Balancán, Tabasco.— Tierra 100% morenista, los campesinos ya no aplauden, reclaman. Y Javier May, el gobernador de la 4T, les respondió como responde el poder cuando se le acaba el discurso, gritando: ¡no tengo varita mágica!
El encanto se rompió en Mactún.
Los campesinos del poblado de Mactún, municipio de Balancán, Tabasco, encararon este miércoles al gobernador Javier May Rodríguez. No eran opositores, no eran fifís, no eran de la mafia del poder. Eran su base. Su gente. Los que lo llevaron al poder con la promesa de que ahora sí, con Morena, todo iba a ser diferente.
El reclamo es tan básico que da vergüenza tener que explicarlo: quieren carretera. Una carretera decente. Llevan 30 años - treinta - transitando entre baches, lodo y promesas. Se lo dijeron a May en campaña. Él dijo que sí. Que ahora sí.
Hoy, ya como gobernador, ya con el chaleco del poder bien puesto, la respuesta fue otra.
“Es que no tengo dinero para hacerlo. Aunque yo quiera”, soltó.
Y como si el problema fuera menor, minimizó: “sólo de un tramo”.
Los campesinos insistieron. Le recordaron los 30 años de abandono. Le recordaron su propia voz en campaña.
Entonces vino el momento estelar, el que ya se hizo viral gracias al periodista Audelino Macario. El gobernador de Tabasco, el bastión moral de la Cuarta Transformación, perdió la compostura:
“Y yo llevo dos años en el gobierno, cabrón”. “Pero no tengo la varita mágica, mi hermano”.
“¿Y yo tengo una varita mágica?”
Esa es la frase. Esa es la doctrina.
No tenemos varita mágica. Traducción desde el diccionario morenista: No tenemos dinero, no tenemos planeación, no tenemos capacidad, pero sí tenemos excusas. Y tenemos gritos.

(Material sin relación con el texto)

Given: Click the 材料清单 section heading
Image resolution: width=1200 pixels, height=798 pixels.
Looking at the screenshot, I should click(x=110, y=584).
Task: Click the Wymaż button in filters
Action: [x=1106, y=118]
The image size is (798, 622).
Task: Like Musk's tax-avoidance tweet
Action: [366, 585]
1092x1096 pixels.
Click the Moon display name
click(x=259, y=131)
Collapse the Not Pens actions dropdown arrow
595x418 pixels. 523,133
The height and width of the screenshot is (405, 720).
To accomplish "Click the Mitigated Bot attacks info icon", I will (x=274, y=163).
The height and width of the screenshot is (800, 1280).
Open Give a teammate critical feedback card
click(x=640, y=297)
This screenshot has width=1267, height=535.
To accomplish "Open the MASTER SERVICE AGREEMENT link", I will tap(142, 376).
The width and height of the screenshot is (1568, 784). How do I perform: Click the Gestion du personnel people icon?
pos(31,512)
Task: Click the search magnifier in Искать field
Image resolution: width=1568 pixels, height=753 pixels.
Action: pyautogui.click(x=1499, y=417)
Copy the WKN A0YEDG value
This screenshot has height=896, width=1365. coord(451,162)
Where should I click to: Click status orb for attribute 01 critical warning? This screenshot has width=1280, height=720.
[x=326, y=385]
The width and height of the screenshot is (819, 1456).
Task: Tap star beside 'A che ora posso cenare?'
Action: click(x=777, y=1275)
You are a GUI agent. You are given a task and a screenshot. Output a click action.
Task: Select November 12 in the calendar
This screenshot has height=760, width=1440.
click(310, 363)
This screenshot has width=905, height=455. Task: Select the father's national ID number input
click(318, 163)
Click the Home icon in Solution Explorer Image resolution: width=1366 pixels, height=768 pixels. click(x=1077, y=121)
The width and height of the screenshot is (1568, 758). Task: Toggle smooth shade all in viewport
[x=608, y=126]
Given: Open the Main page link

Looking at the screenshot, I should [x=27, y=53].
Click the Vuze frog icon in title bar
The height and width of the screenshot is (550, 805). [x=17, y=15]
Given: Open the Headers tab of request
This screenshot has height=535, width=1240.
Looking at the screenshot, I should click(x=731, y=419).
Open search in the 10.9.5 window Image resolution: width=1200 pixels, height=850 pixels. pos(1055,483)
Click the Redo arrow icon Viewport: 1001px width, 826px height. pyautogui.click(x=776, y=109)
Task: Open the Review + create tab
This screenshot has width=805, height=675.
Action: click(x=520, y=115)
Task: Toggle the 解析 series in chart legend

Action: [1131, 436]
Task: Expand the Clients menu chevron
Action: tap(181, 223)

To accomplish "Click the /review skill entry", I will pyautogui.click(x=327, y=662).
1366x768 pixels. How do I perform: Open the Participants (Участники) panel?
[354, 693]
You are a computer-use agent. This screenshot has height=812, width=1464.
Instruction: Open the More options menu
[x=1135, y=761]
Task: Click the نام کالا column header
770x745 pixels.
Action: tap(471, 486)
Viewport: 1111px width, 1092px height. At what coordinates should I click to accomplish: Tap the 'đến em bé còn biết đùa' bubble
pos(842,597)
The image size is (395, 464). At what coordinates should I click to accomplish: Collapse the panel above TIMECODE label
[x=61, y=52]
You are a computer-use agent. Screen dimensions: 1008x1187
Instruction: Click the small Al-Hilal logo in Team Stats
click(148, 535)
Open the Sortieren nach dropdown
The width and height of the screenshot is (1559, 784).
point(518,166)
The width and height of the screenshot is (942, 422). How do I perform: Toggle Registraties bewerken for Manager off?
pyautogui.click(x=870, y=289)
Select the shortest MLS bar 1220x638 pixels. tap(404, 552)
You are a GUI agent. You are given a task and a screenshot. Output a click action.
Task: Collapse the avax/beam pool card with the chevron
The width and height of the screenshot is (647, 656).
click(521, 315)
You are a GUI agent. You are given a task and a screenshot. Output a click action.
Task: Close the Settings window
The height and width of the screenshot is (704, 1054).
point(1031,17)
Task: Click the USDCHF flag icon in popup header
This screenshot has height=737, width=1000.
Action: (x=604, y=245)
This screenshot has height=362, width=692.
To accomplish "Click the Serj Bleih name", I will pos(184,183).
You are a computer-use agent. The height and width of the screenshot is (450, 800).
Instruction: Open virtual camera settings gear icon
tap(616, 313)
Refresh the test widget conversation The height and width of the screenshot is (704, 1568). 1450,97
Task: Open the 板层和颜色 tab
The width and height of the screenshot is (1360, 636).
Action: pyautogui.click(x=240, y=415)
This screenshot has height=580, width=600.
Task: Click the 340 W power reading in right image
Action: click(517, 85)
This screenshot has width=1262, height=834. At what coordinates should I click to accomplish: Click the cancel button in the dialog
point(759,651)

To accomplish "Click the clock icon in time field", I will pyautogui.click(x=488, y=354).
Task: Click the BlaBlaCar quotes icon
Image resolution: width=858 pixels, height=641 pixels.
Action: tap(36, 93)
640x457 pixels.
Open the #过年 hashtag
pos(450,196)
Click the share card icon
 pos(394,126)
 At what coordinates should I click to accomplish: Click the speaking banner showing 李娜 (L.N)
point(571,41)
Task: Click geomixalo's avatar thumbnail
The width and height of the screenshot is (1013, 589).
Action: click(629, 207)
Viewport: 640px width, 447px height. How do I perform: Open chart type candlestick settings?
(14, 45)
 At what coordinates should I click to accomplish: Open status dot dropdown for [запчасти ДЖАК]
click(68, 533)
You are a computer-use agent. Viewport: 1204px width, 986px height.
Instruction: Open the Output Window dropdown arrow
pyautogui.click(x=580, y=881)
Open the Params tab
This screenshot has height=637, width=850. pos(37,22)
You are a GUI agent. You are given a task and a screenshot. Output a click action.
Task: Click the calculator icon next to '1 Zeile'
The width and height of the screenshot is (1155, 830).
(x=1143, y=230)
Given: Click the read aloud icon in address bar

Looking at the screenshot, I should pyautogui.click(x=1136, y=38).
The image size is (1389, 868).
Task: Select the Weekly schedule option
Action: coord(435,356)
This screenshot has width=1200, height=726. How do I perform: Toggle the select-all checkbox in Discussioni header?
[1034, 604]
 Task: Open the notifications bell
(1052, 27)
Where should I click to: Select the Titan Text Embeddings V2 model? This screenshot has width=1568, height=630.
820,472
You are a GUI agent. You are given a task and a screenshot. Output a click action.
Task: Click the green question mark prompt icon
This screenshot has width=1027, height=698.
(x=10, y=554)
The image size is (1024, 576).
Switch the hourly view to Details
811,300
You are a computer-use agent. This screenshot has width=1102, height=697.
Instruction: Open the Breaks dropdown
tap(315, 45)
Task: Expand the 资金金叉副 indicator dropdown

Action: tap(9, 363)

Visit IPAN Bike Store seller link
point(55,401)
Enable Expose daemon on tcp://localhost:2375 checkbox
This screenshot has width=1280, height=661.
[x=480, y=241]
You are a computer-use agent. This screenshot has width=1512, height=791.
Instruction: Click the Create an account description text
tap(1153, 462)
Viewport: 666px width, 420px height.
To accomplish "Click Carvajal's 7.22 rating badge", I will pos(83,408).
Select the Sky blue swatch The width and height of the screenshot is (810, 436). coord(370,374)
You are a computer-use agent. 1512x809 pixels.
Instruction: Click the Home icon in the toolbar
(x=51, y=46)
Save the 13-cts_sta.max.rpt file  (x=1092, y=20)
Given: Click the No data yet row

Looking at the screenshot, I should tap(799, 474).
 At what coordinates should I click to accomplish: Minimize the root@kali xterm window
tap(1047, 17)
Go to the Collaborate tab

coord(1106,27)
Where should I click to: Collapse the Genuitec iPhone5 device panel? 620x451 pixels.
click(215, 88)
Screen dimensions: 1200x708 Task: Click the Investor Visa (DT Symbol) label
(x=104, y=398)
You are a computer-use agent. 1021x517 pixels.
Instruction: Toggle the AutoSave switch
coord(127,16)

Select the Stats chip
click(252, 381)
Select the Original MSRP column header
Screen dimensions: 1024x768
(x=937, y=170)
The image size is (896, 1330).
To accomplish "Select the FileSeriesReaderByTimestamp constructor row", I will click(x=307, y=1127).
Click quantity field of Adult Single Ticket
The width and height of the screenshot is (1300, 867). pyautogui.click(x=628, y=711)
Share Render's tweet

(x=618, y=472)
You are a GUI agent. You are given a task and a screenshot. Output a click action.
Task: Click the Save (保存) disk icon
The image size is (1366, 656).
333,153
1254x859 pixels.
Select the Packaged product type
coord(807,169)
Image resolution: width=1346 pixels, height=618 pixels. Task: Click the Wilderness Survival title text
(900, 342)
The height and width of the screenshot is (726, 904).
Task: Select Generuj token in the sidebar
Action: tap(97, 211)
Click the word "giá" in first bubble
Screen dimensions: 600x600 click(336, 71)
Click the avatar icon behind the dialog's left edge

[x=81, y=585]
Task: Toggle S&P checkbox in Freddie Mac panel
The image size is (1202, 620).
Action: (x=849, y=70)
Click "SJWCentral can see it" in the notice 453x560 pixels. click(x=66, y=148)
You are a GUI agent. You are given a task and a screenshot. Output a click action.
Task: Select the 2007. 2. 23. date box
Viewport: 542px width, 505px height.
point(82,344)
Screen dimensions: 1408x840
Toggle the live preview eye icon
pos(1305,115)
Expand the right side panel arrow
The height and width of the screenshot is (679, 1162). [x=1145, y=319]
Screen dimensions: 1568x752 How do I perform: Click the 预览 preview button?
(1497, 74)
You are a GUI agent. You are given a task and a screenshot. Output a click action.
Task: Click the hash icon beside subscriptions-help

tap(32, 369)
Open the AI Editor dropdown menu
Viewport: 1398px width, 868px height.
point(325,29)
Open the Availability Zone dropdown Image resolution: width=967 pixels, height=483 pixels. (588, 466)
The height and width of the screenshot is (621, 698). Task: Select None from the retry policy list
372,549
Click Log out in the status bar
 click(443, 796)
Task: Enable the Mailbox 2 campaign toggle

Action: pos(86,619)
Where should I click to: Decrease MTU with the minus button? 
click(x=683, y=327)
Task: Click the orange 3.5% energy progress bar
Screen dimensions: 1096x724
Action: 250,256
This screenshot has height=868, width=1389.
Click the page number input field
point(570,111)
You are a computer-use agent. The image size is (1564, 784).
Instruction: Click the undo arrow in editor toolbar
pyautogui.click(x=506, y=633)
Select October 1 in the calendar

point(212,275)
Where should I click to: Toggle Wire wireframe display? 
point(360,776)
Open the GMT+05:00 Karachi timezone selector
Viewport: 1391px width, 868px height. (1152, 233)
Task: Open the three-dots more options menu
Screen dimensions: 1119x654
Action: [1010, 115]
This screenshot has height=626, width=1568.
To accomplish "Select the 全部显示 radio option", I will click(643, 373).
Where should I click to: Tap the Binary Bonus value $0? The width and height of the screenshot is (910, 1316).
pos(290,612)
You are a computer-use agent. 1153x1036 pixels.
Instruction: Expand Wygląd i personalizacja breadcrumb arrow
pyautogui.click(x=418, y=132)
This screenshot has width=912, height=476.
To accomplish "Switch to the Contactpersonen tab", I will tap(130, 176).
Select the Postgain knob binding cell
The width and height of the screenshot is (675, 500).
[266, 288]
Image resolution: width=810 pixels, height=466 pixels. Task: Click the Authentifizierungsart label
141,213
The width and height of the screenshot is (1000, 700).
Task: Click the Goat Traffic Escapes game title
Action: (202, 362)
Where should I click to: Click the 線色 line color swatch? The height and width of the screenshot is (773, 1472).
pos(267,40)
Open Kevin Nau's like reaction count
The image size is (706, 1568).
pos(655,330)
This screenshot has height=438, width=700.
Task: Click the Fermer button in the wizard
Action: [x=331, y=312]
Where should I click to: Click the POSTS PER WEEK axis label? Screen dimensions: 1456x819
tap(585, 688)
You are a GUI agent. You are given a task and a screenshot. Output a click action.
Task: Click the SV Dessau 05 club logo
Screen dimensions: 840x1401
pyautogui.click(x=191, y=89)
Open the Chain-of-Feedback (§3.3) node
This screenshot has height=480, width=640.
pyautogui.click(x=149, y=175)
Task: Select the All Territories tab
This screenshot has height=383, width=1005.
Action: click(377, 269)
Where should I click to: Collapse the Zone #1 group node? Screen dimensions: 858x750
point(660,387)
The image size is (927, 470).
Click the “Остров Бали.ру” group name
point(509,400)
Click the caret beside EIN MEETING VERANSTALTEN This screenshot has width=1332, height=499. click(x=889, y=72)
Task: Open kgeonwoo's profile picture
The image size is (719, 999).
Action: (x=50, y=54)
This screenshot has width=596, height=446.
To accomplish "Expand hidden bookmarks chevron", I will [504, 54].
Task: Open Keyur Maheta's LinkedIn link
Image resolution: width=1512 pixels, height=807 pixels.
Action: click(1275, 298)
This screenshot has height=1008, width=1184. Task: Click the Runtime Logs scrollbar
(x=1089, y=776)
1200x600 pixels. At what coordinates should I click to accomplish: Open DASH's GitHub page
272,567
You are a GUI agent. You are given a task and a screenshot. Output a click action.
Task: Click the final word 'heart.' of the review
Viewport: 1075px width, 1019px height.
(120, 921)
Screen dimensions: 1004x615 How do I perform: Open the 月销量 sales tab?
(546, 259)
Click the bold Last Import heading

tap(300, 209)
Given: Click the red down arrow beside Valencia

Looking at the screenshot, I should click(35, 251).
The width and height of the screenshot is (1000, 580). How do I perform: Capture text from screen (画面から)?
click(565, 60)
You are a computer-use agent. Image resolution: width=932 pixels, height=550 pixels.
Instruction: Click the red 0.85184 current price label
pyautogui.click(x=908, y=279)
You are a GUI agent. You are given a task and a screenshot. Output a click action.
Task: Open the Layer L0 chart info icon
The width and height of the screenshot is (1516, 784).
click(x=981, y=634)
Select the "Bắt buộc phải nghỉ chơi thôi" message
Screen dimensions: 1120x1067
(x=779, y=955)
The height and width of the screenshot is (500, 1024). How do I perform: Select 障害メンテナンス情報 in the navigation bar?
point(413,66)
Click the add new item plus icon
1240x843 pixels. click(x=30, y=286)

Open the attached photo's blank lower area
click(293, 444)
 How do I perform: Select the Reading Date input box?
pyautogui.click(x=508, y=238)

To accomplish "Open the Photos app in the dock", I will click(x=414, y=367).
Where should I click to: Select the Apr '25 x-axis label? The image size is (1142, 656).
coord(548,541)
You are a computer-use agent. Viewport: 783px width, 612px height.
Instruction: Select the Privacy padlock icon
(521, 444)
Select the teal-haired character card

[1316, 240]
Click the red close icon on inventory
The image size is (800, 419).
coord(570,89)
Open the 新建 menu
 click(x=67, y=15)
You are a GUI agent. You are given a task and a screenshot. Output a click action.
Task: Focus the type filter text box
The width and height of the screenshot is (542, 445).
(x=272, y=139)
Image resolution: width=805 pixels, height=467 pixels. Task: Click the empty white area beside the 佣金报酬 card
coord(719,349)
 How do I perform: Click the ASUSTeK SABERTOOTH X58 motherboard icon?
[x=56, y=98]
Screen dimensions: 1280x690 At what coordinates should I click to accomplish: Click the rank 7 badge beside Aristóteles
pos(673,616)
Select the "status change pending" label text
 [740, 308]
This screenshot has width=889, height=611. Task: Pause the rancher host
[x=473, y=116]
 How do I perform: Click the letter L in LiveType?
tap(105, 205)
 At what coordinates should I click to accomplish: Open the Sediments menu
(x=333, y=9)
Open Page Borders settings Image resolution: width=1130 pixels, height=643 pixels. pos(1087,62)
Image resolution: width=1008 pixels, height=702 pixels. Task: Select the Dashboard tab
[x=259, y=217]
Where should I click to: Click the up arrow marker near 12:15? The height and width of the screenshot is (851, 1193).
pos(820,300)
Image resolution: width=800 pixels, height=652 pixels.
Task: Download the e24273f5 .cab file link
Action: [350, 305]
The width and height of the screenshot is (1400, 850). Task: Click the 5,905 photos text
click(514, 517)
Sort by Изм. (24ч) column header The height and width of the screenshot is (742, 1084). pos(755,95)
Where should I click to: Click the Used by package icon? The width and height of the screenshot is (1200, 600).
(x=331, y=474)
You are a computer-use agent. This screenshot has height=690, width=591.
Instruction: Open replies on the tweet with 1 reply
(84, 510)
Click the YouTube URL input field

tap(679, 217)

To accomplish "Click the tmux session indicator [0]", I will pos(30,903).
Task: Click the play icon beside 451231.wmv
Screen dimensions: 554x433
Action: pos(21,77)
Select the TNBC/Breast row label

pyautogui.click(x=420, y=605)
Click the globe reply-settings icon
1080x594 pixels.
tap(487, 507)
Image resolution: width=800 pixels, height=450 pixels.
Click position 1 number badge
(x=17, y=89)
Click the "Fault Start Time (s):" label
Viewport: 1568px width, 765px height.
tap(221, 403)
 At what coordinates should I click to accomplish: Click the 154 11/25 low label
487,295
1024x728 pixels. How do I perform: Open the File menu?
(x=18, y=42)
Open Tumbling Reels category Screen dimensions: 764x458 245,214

El video es una postal perfecta del momento que vive Morena en sus propios territorios. La gente ya no cree en el cuento de “es que nos dejaron un cochinero”. Llevan siete años gobernando el país y dos años lleva May en Tabasco. ¿Cuánto tiempo más necesitan para arreglar “sólo un tramo”?
Lo más sarcástico es la aritmética oficial: 30 años de abandono del pueblo vs. 2 años de gobierno del salvador. Y la culpa, por supuesto, sigue siendo de los 30 años anteriores. La varita mágica nunca llega, pero la soberbia sí, y llega rápido.
En Tabasco, donde nació todo, donde todo debía ser ejemplo, el gobernador le grita a los campesinos que lo cuestionan. No ofrece ruta, no ofrece fecha, no ofrece presupuesto. Ofrece resignación: no soy mago.
Tenía razón. Mago no es. Gestor, tampoco.